Eligible Rollover Distributions (ERDs)

So what funds can be rolled over from your retirement plan into another retirement plan or IRA?  Interestingly, the IRS doesn’t specifically tell you what can be rolled over – but rather, what can not be rolled over.

Let’s look at the definition from the IRS…


Only Eligible Rollover Distributions, or ERDs, can be rolled over, according to the IRS.  The definition that is given is really an anti-definition, explaining that any normally taxable distribution is eligible for rollover unless it fits the exceptions listed.

An ERD is defined as – a distribution that is eligible to be rolled over to an eligible retirement plan. Eligible rollover distributions include a participant’s balance in a qualified plan, 401(k), 403(b) or 457 plan, except for certain amounts that include the following:

  • Any of a series of substantially equal periodic payments (SOSEPP) paid at least once a year over:
    • The participant’s  lifetime or life expectancy,
    • The joint lives or life expectancies of the participant and his/her beneficiary, or
    • A period of 10 years or more,
  • A required minimum distribution,
  • Hardship distributions,
  • Corrective distributions of excess contributions or excess deferrals, and any income allocable to the excess, or of excess annual additions and any allocable gains,
  • A loan treated as a distribution because it does not satisfy certain requirements either when made or later (such as upon default), unless the participant’s accrued benefits are reduced (offset) to repay the loan
  • Dividends on employer securities, and
  • The cost of life insurance coverage.

So, as long as the distribution plan that you set up doesn’t fit any of the requirements above and has a payout period of 10 years or less, your distributions can be considered ERDs, and therefore rolled over into an IRA or other retirement plan.

Understand that these distributions will be subject to mandatory 20% withholding if paid out to you.  Plus, you must complete the rollover within 60 days when it’s not done by trustee-to-trustee (or direct) rollover.

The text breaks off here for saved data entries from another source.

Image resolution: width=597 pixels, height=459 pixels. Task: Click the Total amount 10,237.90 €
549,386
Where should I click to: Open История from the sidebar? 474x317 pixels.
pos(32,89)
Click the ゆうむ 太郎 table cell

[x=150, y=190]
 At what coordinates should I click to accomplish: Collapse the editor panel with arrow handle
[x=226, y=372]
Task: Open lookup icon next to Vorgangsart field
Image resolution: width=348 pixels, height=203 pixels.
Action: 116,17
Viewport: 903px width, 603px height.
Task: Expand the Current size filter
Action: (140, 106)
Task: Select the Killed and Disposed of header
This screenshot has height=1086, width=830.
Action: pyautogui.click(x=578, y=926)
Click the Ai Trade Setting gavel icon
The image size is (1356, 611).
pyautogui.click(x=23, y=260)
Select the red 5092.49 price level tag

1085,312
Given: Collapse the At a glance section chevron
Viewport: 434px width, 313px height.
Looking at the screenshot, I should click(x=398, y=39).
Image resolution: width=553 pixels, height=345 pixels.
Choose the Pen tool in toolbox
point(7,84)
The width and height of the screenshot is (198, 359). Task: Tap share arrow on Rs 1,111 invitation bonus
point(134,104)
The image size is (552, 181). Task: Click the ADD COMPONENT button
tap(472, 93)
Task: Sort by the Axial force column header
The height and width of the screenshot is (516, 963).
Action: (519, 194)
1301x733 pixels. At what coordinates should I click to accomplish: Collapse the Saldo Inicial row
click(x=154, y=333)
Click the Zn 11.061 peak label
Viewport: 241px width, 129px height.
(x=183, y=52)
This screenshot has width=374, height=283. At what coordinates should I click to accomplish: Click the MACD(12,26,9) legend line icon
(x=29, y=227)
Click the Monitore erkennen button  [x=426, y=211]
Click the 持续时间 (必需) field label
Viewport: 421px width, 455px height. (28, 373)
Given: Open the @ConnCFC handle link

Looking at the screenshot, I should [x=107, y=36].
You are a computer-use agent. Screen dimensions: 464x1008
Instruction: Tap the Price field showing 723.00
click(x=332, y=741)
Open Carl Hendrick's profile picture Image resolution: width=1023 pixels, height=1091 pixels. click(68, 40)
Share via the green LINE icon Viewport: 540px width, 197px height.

Whenever possible, you would want to set up these payments as direct rollovers into your IRA (or other QRP) to avoid this withholding requirement and 60-day limit.  If this can’t be done, you should make up the 20% withheld difference from other savings as you rollover the distributions in order to avoid tax and penalties.

About the author

Jim Blankenship, CFP®, EA

Jim Blankenship is the founder and principal of Blankenship Financial Planning, Ltd., a financial planning firm providing hourly, as-needed financial planning and advice. A financial services professional for over 25 years, Jim is a CFP professional and has earned the Enrolled Agent designation, a designation that qualifies him as enrolled to practice before the IRS. Jim is also a NAPFA-registered financial advisor, which designates him as a Fee-Only Financial Advisor.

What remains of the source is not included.